It is still Coffee. Security Culture and the Art of Getting It Wrong on the Way to Getting It Right.

I got a new coffee machine yesterday. A proper one, a Sage Barista Express Impress, where you grind your own beans, tamp your own puck, and pull your own shots. I was excited. I had done my research. I knew what I was doing.

I made four espressos. They were ok. Not right, but ok. I could not tell you why they weren’t right. They just weren’t.

I went to bed still thinking about it.

By morning I had worked it out. The pressure gauge had not been reaching the right zone during extraction, and I had been watching it without understanding what it was telling me. Two things were wrong. I was pulling a single shot through a double basket, and the grind was too coarse. Both meant the same thing, not enough resistance, so the water moved through too fast, the pressure never built properly, the extraction was wrong, and everything that followed was wrong too. Two fundamental errors sitting underneath every variable I had been adjusting, and I had not questioned either of them because I did not know they were the questions to ask.

This morning I fixed the basket, made the bean grind finer, made the espresso, and et voilà, it was exactly right. First time.

Then I tried the milk frother. First attempt was too foamy. Second attempt made a pretty good flat white. Texturing milk for latte art is still some way off, but I will get there.

I have been thinking about what this has to do with security and the resulting culture, and the answer is: quite a lot.

The problem is not often where you think it is

When organisations struggle with security culture, the instinct is to change the obvious variables. More training. Better policies. A new awareness campaign. A different tool. These are the equivalent of adjusting the grind, the tamp, the temperature, and the pressure without ever questioning whether the basket is the right size for what you are trying to do.

I have seen organisations run sophisticated phishing simulations, invest in expensive security awareness platforms, and redesign their incident reporting processes, all while the fundamental problem sits untouched underneath. The reporting line is wrong. The accountability is unclear. The board is not asking the right questions. The security team is reactive because nobody gave them permission to be proactive.

You can tune the variables endlessly. But if the foundation is wrong, none of it will produce the result you are looking for.

Fix the foundation, then tune the variables

The grind matters. Getting the right amount of coffee into the portafilter for the shot you are pulling is important. Too coarse and the water rushes through with no resistance. Too fine and everything seizes up. In security terms this is your policy framework. Too vague and nobody knows what is expected. Too rigid and people find ways around it because the friction is too high.

The tamp matters. Consistent, level pressure applied properly to the coffee before the water hits it. Uneven tamping means uneven extraction. In security terms this is your governance. Inconsistent application of controls, one team held to a different standard than another, produces inconsistent results and breeds cynicism.

The temperature matters. Too hot and you burn the coffee, too cold and nothing works properly. In security terms this is risk appetite. If the organisation’s tolerance for risk runs too hot, controls get bypassed in the name of speed. Too cold and legitimate business activity gets strangled by security process that cannot distinguish between a real risk and a theoretical one.

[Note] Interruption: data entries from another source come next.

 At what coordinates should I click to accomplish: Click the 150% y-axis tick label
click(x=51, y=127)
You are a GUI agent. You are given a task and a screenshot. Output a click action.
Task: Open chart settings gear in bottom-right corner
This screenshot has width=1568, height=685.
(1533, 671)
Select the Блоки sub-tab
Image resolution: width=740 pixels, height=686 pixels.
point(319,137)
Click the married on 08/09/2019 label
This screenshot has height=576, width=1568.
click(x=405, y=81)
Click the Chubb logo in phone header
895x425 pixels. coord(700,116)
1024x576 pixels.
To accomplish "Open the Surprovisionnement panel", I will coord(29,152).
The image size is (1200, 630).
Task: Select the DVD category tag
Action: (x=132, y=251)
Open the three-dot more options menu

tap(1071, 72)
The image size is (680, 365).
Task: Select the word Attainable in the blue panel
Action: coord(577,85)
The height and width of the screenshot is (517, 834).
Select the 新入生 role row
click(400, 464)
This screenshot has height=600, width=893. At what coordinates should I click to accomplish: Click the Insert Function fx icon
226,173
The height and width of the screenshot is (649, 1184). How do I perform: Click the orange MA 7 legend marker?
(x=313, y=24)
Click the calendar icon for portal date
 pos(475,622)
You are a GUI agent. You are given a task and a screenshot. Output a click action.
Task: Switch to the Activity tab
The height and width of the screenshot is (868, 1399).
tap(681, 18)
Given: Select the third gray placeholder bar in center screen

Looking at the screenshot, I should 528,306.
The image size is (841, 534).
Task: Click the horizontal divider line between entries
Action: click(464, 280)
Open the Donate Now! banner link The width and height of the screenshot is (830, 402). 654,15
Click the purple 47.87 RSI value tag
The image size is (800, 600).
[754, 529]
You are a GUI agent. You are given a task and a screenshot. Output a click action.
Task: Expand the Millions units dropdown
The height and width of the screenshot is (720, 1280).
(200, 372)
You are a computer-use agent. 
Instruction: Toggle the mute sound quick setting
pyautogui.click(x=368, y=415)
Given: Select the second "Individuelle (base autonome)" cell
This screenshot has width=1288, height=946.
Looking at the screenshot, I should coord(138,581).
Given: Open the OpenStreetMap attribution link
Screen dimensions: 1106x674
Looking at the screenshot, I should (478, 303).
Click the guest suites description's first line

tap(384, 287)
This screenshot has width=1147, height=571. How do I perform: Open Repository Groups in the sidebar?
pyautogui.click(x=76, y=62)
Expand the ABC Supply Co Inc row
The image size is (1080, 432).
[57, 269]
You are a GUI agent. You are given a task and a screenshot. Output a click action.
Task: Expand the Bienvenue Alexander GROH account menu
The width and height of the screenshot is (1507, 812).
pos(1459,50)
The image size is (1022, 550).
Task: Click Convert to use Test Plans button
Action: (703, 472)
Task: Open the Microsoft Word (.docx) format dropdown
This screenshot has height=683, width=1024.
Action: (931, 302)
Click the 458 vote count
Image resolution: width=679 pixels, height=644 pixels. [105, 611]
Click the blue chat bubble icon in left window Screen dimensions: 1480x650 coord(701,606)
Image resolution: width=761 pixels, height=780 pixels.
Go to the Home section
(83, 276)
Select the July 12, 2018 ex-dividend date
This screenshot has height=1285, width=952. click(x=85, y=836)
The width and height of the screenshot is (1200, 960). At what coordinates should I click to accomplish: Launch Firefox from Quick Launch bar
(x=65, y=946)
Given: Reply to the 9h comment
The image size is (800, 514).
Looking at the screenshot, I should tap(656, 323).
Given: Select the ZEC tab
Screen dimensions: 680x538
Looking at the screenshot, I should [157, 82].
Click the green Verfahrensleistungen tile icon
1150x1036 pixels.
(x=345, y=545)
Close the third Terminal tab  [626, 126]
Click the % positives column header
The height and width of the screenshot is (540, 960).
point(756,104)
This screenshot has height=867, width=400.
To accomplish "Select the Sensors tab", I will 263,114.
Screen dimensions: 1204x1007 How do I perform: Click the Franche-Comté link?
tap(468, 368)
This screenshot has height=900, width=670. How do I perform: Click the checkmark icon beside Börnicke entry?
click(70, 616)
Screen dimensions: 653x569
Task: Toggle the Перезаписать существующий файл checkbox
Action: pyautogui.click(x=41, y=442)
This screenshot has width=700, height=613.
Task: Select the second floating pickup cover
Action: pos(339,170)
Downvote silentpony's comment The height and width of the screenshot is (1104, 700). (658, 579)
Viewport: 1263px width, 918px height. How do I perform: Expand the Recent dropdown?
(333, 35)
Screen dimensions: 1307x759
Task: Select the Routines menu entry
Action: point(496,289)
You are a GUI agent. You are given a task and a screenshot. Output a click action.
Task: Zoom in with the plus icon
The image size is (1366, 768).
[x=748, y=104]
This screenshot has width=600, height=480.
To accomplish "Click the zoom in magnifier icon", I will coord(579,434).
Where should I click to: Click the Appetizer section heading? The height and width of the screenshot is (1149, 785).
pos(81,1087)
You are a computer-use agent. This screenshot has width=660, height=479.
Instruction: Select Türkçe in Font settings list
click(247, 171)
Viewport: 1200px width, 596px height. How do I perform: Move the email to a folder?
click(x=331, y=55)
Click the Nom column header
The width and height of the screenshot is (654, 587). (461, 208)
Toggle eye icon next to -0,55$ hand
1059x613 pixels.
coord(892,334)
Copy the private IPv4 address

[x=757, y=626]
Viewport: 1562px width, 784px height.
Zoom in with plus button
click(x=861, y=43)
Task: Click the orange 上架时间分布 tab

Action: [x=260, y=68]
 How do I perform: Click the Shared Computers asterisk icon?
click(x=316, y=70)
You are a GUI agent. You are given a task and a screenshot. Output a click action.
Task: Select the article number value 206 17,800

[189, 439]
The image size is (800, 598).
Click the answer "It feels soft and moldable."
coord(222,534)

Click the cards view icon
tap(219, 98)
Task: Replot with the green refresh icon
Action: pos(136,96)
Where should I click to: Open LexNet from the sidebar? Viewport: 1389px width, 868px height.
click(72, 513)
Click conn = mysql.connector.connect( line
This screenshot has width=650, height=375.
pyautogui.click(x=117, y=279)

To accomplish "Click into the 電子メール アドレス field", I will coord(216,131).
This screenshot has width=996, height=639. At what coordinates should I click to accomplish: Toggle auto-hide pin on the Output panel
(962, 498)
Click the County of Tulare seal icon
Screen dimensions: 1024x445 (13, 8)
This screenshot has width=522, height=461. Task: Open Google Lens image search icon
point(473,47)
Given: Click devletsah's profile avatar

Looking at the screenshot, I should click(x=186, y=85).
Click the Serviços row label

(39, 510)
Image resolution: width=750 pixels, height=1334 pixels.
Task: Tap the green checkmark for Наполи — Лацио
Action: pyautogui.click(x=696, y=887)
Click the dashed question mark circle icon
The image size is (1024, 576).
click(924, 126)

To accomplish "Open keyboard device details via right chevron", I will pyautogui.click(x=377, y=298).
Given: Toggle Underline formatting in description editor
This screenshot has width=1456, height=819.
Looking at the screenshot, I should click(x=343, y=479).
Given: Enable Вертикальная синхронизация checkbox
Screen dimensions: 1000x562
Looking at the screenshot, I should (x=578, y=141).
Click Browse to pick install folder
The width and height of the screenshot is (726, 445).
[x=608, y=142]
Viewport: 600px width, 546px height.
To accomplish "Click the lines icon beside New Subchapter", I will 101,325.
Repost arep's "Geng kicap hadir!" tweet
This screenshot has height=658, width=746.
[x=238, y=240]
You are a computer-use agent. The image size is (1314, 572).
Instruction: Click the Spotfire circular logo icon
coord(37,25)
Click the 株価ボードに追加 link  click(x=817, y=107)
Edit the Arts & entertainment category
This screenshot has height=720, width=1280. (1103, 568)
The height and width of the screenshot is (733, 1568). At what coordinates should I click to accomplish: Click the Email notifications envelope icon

The pressure matters. It must be calibrated to what you are working with. In security terms this is your incident response. Too fast and you miss things. Too slow and the damage compounds. The right pressure for the right situation, applied consistently, is what produces a repeatable outcome.

But none of these variables will produce a good espresso if the basket is the wrong size. And none of your security variables will produce a security culture if the fundamentals of accountability, leadership commitment, and organisational honesty are not in place underneath them.

Even when it works, keep going

The espresso this morning was right. The flat white was pretty good. The latte art is still coming but will take practice and time.

This is the part of security culture that organisations find hardest to accept. There is no point at which you are done. No audit passed, no certification achieved, no training completion rate reached that means you can stop adjusting. The threat changes. The organisation changes. The people change. The machine is always the same but what you are trying to produce from it keeps evolving.

The milk texturing is an art form. I will need to keep practising that and I knew that before buying the machine, but it didn’t put me off getting it.

Security culture is the same. You will get some things wrong before you get them right. You will fix one variable and discover another needs adjusting. You will have mornings where it all comes together and mornings where something is inexplicably off and you have to work backwards to find out why.

But it is still coffee. And it is still security. Just not perfect yet.

The question worth asking in your organisation is not whether your security culture is perfect. It is whether you have the right basket in the first place.